Bölüm: 12 - Beni anlamıyorsun...

5.6K 432 107
                                    

🕊

DÎL DİSOJE

Bölüm: 12 – Beni anlamıyorsun...

🕊

Sabahında gülerek çıktığı odaya gecesinde hırpalanarak kilitlenmişti Dila. Bu oda, bu eve ayak bastığı ilk günden beri çok anısına ev sahipliği yapmıştı. Hüznüne, sevincine, gözyaşlarına, kahkahaların, cıvıltılarına ya da çığlıklarına...

Lâkin bu gece...

Bu gece mezarı olmuştu da bir çıkış yolu bulamamıştı Dila. Kocasının onu savurduğu yerde iki büklüm oturuyordu Dila. Savrulmuş bir yaprak gibi titriyordu. Ağlamaktan bitap düşmüştü. Gözyaşları saatlerdir akıyor olmasına rağmen hâlâ da tükenmiş değildi.

Kabullenemiyordu. Saatler evvel yaşadığı şeyi zihni kabul etse yüreği kabul etmiyordu. Annesiyle konuştu diye odaya kapatılmayı hakketmiyordu. Ciwan'ın gözlerinin içine baka baka ailesine hakaret edişini kabul edemiyordu.

Ailesi katil değildi. Hasta babası katil değildi, evlât acısıyla ciğeri yanan annesi katil değildi, abileri katil değildi. Elem bir davaya sürüklenmişlerdi yalnızca, onlar da istememişti ki böyle olmasını?

Hiç kuşkusuz bu dava yüzünden babasını, kardeşini, kızını toprağa veren Agır Merxas hiç istememişti!

Dila veryansın etse kaç yazar, Ciwan belli ki onu eş olarak görmemişti bunca zaman ve belli ki ailesine kin gütmeyi bırakmamıştı bir an bile.

Kahırlı bir iç çekişle nefesini verdi Dila. Oturduğu yerde dizlerini kendine çekerek kafasını yasladı. Sessizce ağlarken ileri geri sallanmaya devam etti.

Kafayı yemek üzereydi, belki de çoktan yemişti! Dört duvar arasında ağladığı saatler boyunca aşağıda davul zurna sesi eksik olmamıştı. Kimse onu sormamış, odasına gelip bakan biri olmamış, iyi mi diye sorgulamamışlardı bile.

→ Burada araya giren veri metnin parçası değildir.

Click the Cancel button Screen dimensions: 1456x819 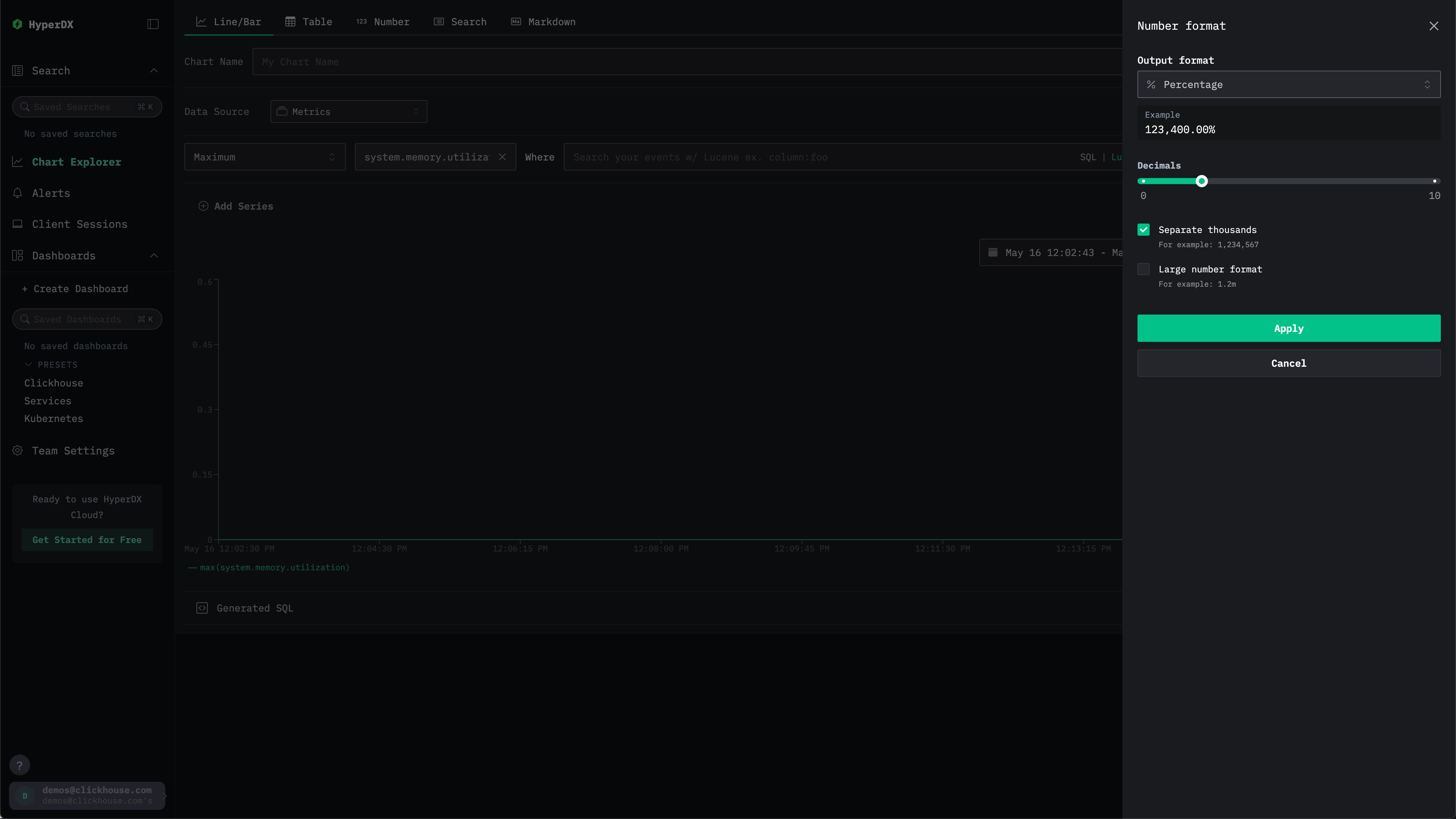click(x=1288, y=363)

Yokluğu hiç mi göze çarpmamıştı?

Senin bu evde yerin yok Dila...

Bana ihanet eden kadının yanımda işi yok, olmaz!

Ciwan'ın söyledikleri kafasının içinde dönüp duruyordu. Ağlamaktan gözlerinin içi yanıyordu artık, çakır gözlerinin akları kan çanağına dönmüş, sesi kısılmış, boğazı tahriş olmuştu boynu bükük gelinciğin.

Yutkunurken bile canı yanıyordu. Nefes almak, ah, nefes almak hiç bu kadar zor olmamıştı! Annesinin kıyamadığı gül goncasıydı Dila. Gel gör ki zerre merhamet etmeden soldurmuştu gül goncayı Ciwan.

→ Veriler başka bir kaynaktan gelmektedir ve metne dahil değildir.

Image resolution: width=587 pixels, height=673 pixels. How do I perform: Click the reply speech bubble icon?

Saat gecenin bitimine doğru ilerledikçe konak sessizliğe mahkûm oldu. Delici bir sessizlik kapladı dört bir yanını, saat ilerledikçe sessizlik kol gezdi etrafında.

Ölüm sessizliği...

Bekledi Dila, kocasının gelip onun canına okumasını bekledi. Bir bedel ödeyeceksin demişti Ciwan, Dila o bedeli ödemeye hazırdı! Bir nefeslik canı vardı, o da umurunda değildi gayrı.

Kilitli kapıdan ses geldiğinde buruk bir tebessüm peyda oldu dudaklarında. Belli belirsiz yukarıya doğru kıvrıldı dudakları ki bu bile canını acıttı. Başı çatlamak üzere olan bir kazandı sanki, ölümü yakındı belli ki!

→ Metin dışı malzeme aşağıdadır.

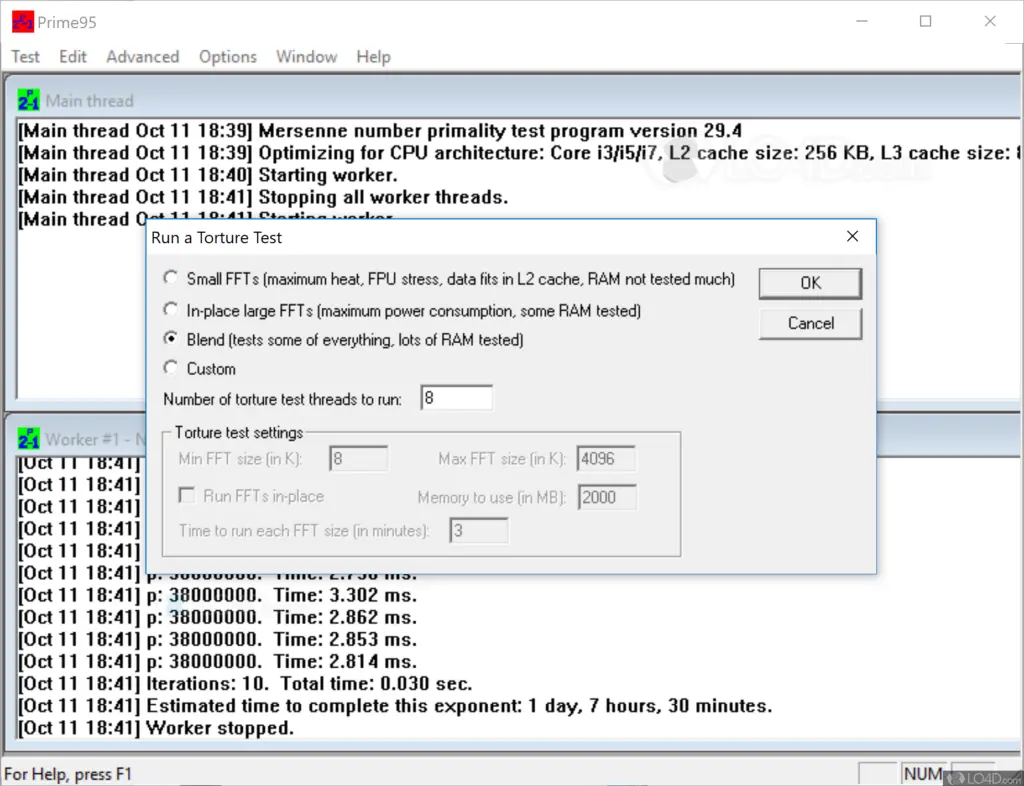Open the Advanced menu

Kafasının kaldırmadı Dila, gelene bakmadı, kan çanağına dönmüş çakır gözlerini diktiği yerden bir an bile kaldırmadı. Dinledi, neyi dinlediğini bile bilmeden sadece dinledi. Kocasının içeriye süzülüşünü dinledi, kapıyı kapatmasını, seslice nefesini verirken kapı önünde duraklamasını, hemen sonra ağır adımlarla ona doğru yürümesini dikkatle dinledi.